Saved entries
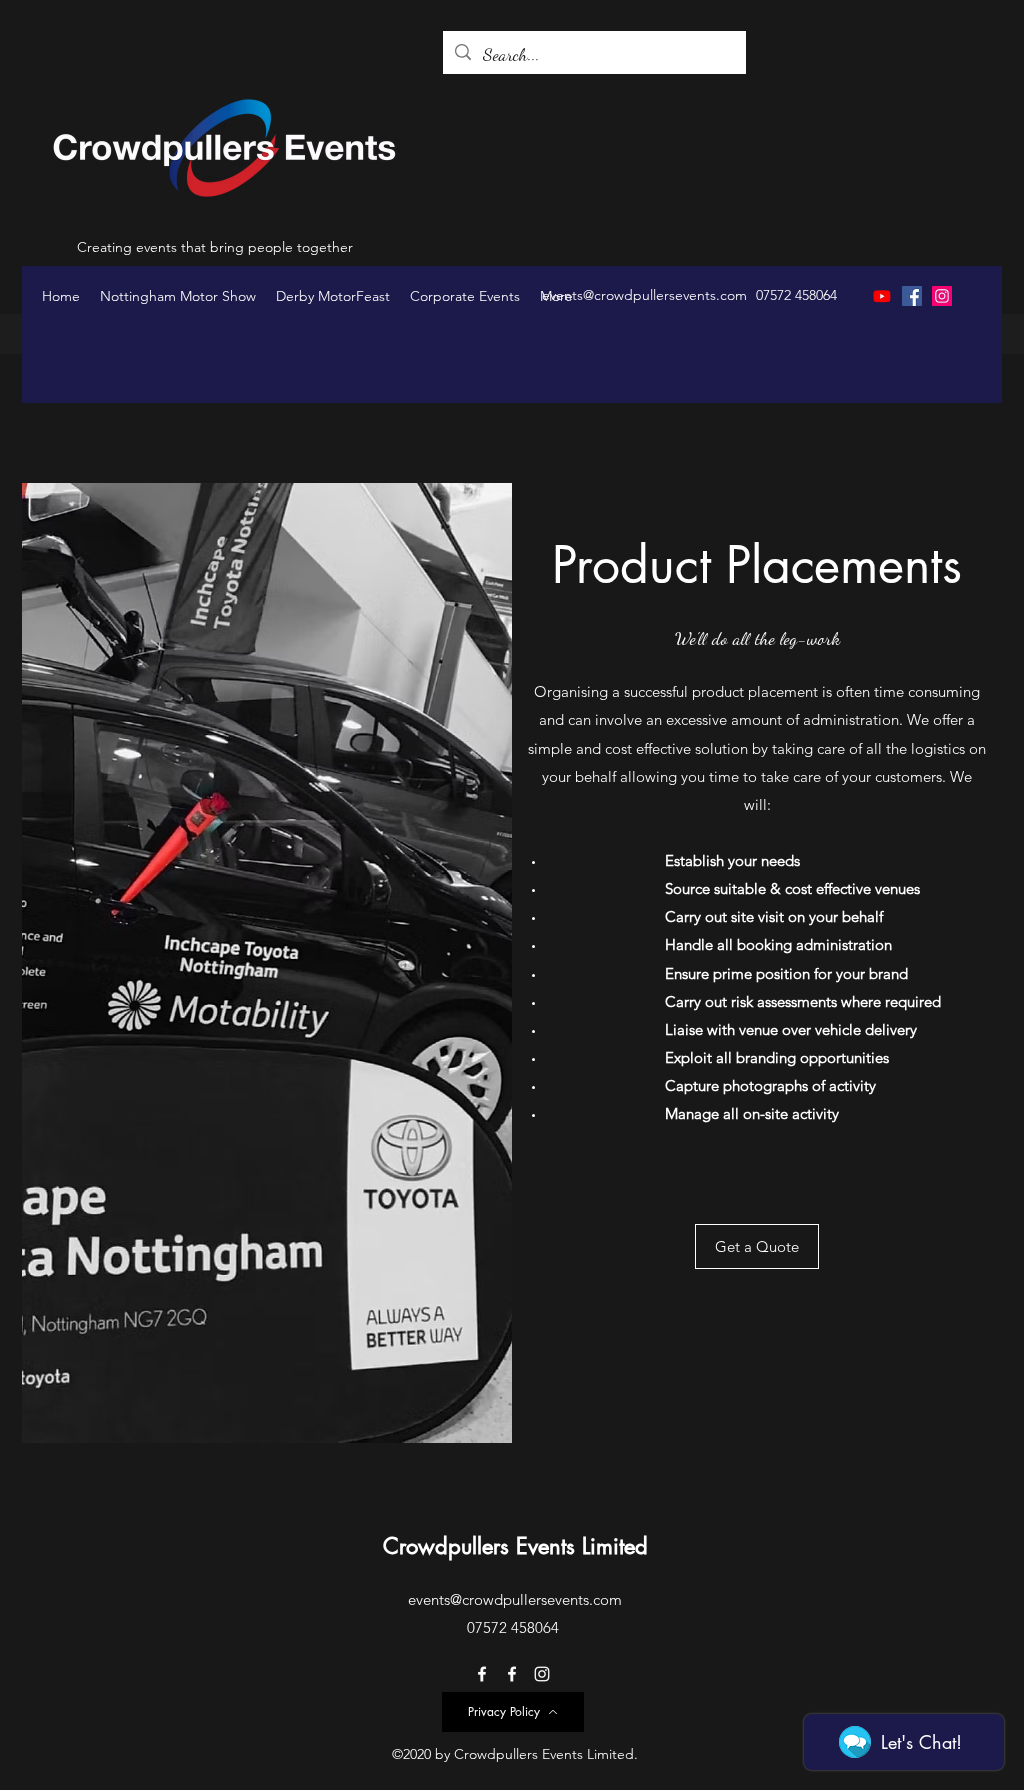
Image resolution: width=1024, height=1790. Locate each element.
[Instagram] (942, 296)
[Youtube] (882, 296)
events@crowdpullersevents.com (644, 295)
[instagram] (542, 1674)
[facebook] (482, 1674)
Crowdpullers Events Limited (515, 1546)
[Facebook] (912, 296)
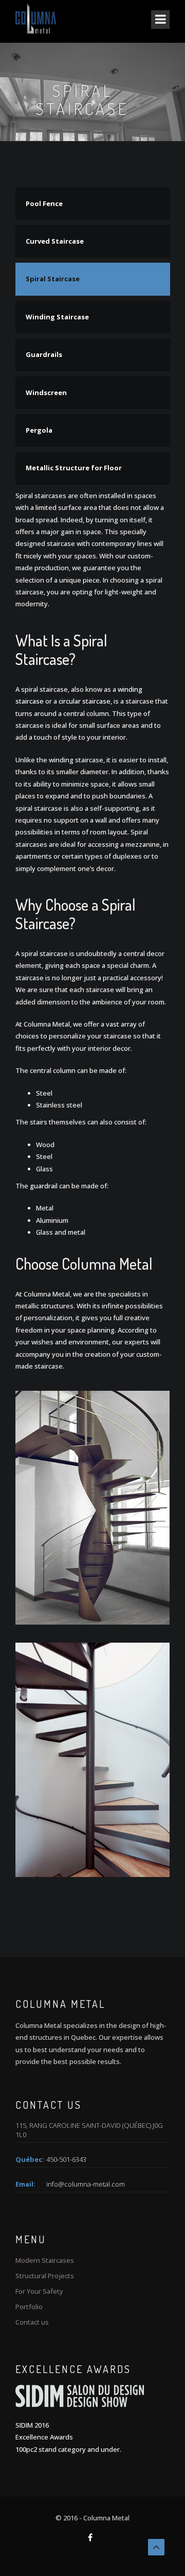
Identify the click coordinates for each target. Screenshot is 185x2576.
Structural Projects (44, 2275)
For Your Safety (39, 2291)
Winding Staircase (57, 316)
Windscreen (46, 392)
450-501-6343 (66, 2159)
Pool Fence (44, 203)
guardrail (44, 1185)
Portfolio (29, 2306)
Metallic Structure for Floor (74, 467)
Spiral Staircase (53, 278)
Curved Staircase (55, 241)
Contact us (32, 2322)
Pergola (39, 430)
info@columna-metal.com (85, 2184)
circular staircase (84, 701)
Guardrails (44, 354)
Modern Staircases (44, 2260)
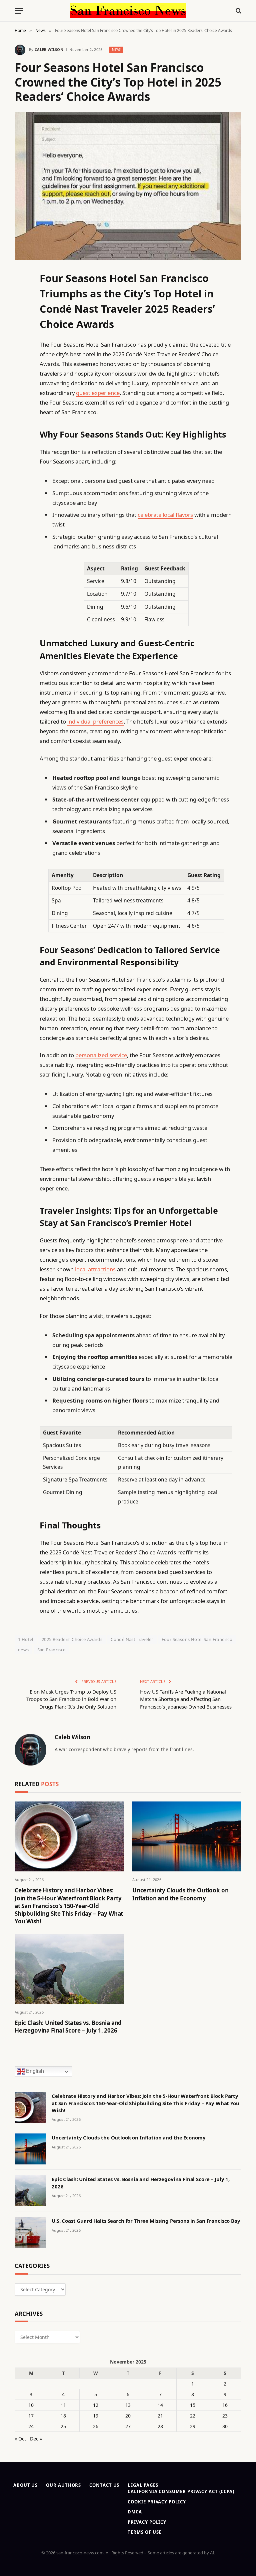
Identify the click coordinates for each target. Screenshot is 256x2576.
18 (63, 2416)
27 (128, 2426)
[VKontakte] (21, 428)
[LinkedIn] (21, 326)
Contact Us (104, 2485)
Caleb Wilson (49, 49)
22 (192, 2416)
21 (160, 2416)
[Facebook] (21, 292)
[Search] (237, 10)
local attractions (95, 1269)
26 (95, 2426)
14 (160, 2405)
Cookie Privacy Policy (157, 2502)
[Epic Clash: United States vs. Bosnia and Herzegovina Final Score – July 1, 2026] (69, 1969)
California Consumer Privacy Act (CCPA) (181, 2491)
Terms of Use (144, 2532)
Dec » (36, 2438)
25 (63, 2426)
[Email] (21, 360)
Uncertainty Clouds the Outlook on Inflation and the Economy (180, 1894)
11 (63, 2405)
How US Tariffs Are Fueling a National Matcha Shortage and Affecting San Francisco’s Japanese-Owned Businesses (186, 1699)
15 (192, 2405)
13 (128, 2405)
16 (225, 2405)
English (34, 2071)
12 (95, 2405)
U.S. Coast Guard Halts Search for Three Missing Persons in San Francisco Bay (146, 2220)
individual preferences (95, 721)
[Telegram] (21, 445)
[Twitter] (21, 309)
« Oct (20, 2438)
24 (31, 2426)
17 (31, 2416)
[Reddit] (21, 411)
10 (31, 2405)
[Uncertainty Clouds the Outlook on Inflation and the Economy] (186, 1836)
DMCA (135, 2512)
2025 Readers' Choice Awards (72, 1639)
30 (225, 2426)
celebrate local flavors (165, 514)
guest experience (98, 393)
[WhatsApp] (21, 462)
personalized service (101, 1055)
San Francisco (51, 1650)
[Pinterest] (21, 343)
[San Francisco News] (128, 11)
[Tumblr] (21, 394)
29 (192, 2426)
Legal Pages (143, 2485)
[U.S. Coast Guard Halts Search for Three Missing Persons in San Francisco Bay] (30, 2232)
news (23, 1650)
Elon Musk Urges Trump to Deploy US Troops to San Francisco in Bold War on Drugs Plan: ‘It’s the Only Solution (71, 1699)
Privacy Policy (147, 2522)
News (116, 49)
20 (128, 2416)
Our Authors (63, 2485)
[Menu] (19, 10)
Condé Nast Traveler (132, 1639)
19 (95, 2416)
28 (160, 2426)
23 (225, 2416)
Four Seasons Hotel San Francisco (197, 1639)
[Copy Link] (21, 377)
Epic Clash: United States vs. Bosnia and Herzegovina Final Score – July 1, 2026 (68, 2026)
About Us (25, 2485)
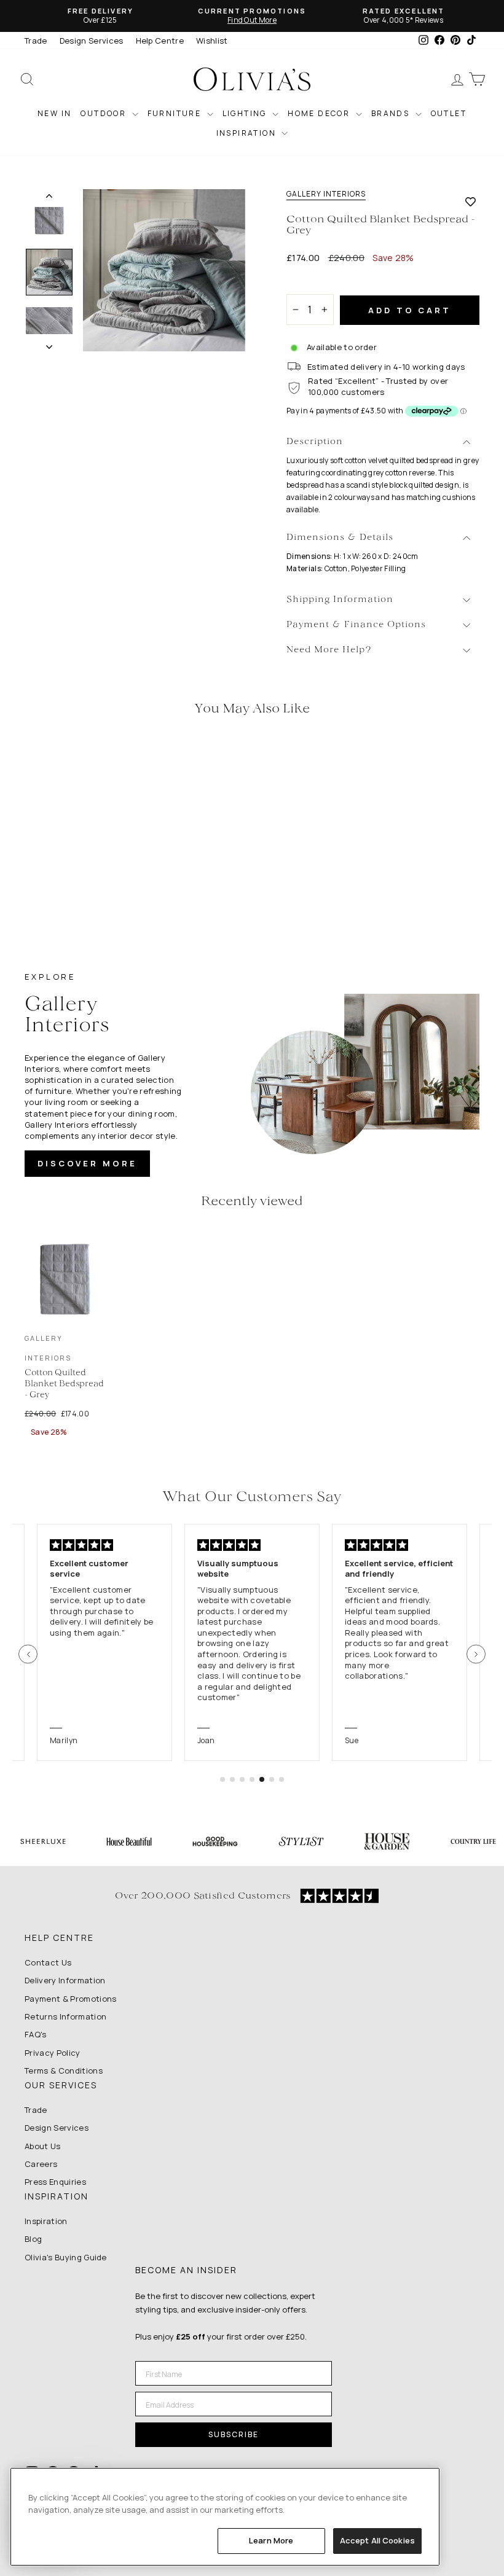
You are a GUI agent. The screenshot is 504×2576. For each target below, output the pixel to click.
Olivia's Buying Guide (66, 2257)
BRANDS (391, 113)
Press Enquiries (55, 2181)
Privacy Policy (53, 2052)
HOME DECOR (320, 113)
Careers (41, 2163)
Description (314, 442)
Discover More (87, 1163)
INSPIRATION (247, 133)
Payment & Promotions (71, 1998)
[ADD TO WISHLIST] (470, 201)
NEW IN (54, 113)
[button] (27, 1654)
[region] (225, 2516)
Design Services (92, 40)
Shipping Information (339, 599)
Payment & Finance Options (356, 625)
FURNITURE (176, 113)
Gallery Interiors (326, 194)
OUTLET (449, 113)
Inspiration (46, 2221)
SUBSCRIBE (233, 2434)
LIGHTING (246, 113)
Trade (36, 40)
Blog (33, 2238)
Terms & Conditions (64, 2070)
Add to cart (409, 310)
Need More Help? (329, 650)
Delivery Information (65, 1980)
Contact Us (48, 1962)
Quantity (310, 283)
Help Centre (160, 40)
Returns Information (65, 2016)
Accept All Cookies (377, 2540)
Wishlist (212, 40)
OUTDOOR (104, 113)
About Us (43, 2146)
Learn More (271, 2540)
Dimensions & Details (339, 537)
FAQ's (36, 2034)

• [PROBLEM STATEMENT] Above are the records; copy them exactly without the pictures.

• [SOLUTION TO THIS EXERCISE]
Image resolution: width=1024, height=1790. Locate each element.
[Instagram] (942, 296)
[Youtube] (882, 296)
events@crowdpullersevents.com (644, 295)
[instagram] (542, 1674)
[facebook] (482, 1674)
Crowdpullers Events Limited (515, 1546)
[Facebook] (912, 296)
Identify the click coordinates for each target. Screenshot is 185x2576.
Structural Projects (44, 2275)
For Your Safety (39, 2291)
Winding Staircase (57, 316)
Windscreen (46, 392)
450-501-6343 (66, 2159)
Pool Fence (44, 203)
guardrail (44, 1185)
Portfolio (29, 2306)
Metallic Structure for Floor (74, 467)
Spiral Staircase (53, 278)
Curved Staircase (55, 241)
Contact us (32, 2322)
Pergola (39, 430)
info@columna-metal.com (85, 2184)
circular staircase (84, 701)
Guardrails (44, 354)
Modern Staircases (44, 2260)
Identify the click coordinates for each target. Screenshot is 256x2576.
18 (63, 2416)
27 (128, 2426)
[VKontakte] (21, 428)
[LinkedIn] (21, 326)
Contact Us (104, 2485)
Caleb Wilson (49, 49)
22 (192, 2416)
21 (160, 2416)
[Facebook] (21, 292)
[Search] (237, 10)
local attractions (95, 1269)
26 (95, 2426)
14 (160, 2405)
Cookie Privacy Policy (157, 2502)
[Epic Clash: United States vs. Bosnia and Herzegovina Final Score – July 1, 2026] (69, 1969)
California Consumer Privacy Act (CCPA) (181, 2491)
Terms of Use (144, 2532)
Dec » (36, 2438)
25 (63, 2426)
[Email] (21, 360)
Uncertainty Clouds the Outlook on Inflation and the Economy (180, 1894)
11 (63, 2405)
How US Tariffs Are Fueling a National Matcha Shortage and Affecting San Francisco’s Japanese-Owned Businesses (186, 1699)
15 (192, 2405)
13 (128, 2405)
16 (225, 2405)
English (34, 2071)
12 (95, 2405)
U.S. Coast Guard Halts Search for Three Missing Persons in San Francisco Bay (146, 2220)
individual preferences (95, 721)
[Telegram] (21, 445)
[Twitter] (21, 309)
« Oct (20, 2438)
24 (31, 2426)
17 (31, 2416)
[Reddit] (21, 411)
10 (31, 2405)
[Uncertainty Clouds the Outlook on Inflation and the Economy] (186, 1836)
DMCA (135, 2512)
2025 Readers' Choice Awards (72, 1639)
30 (225, 2426)
celebrate local flavors (165, 514)
guest experience (98, 393)
[WhatsApp] (21, 462)
personalized service (101, 1055)
San Francisco (51, 1650)
[Pinterest] (21, 343)
[San Francisco News] (128, 11)
[Tumblr] (21, 394)
29 (192, 2426)
Legal Pages (143, 2485)
[U.S. Coast Guard Halts Search for Three Missing Persons in San Francisco Bay] (30, 2232)
news (23, 1650)
Elon Musk Urges Trump to Deploy US Troops to San Francisco in Bold War on Drugs Plan: ‘It’s the Only Solution (71, 1699)
Privacy Policy (147, 2522)
News (116, 49)
20 (128, 2416)
Our Authors (63, 2485)
[Menu] (19, 10)
Condé Nast Traveler (132, 1639)
19 (95, 2416)
28 (160, 2426)
23 (225, 2416)
Four Seasons Hotel San Francisco (197, 1639)
[Copy Link] (21, 377)
Epic Clash: United States vs. Bosnia and Herzegovina Final Score – July 1, 2026 (68, 2026)
About Us (25, 2485)
You are a GUI agent. The screenshot is 504×2576. For each target below, output the pixel to click.
Olivia's Buying Guide (66, 2257)
BRANDS (391, 113)
Press Enquiries (55, 2181)
Privacy Policy (53, 2052)
HOME DECOR (320, 113)
Careers (41, 2163)
Description (314, 442)
Discover More (87, 1163)
INSPIRATION (247, 133)
Payment & Promotions (71, 1998)
[ADD TO WISHLIST] (470, 201)
NEW IN (54, 113)
[button] (27, 1654)
[region] (225, 2516)
Design Services (92, 40)
Shipping Information (339, 599)
Payment & Finance Options (356, 625)
FURNITURE (176, 113)
Gallery Interiors (326, 194)
OUTLET (449, 113)
Inspiration (46, 2221)
SUBSCRIBE (233, 2434)
LIGHTING (246, 113)
Trade (36, 40)
Blog (33, 2238)
Terms & Conditions (64, 2070)
Add to cart (409, 310)
Need More Help? (329, 650)
Delivery Information (65, 1980)
Contact Us (48, 1962)
Quantity (310, 283)
Help Centre (160, 40)
Returns Information (65, 2016)
Accept All Cookies (377, 2540)
Wishlist (212, 40)
OUTDOOR (104, 113)
About Us (43, 2146)
Learn More (271, 2540)
Dimensions & Details (339, 537)
FAQ's (36, 2034)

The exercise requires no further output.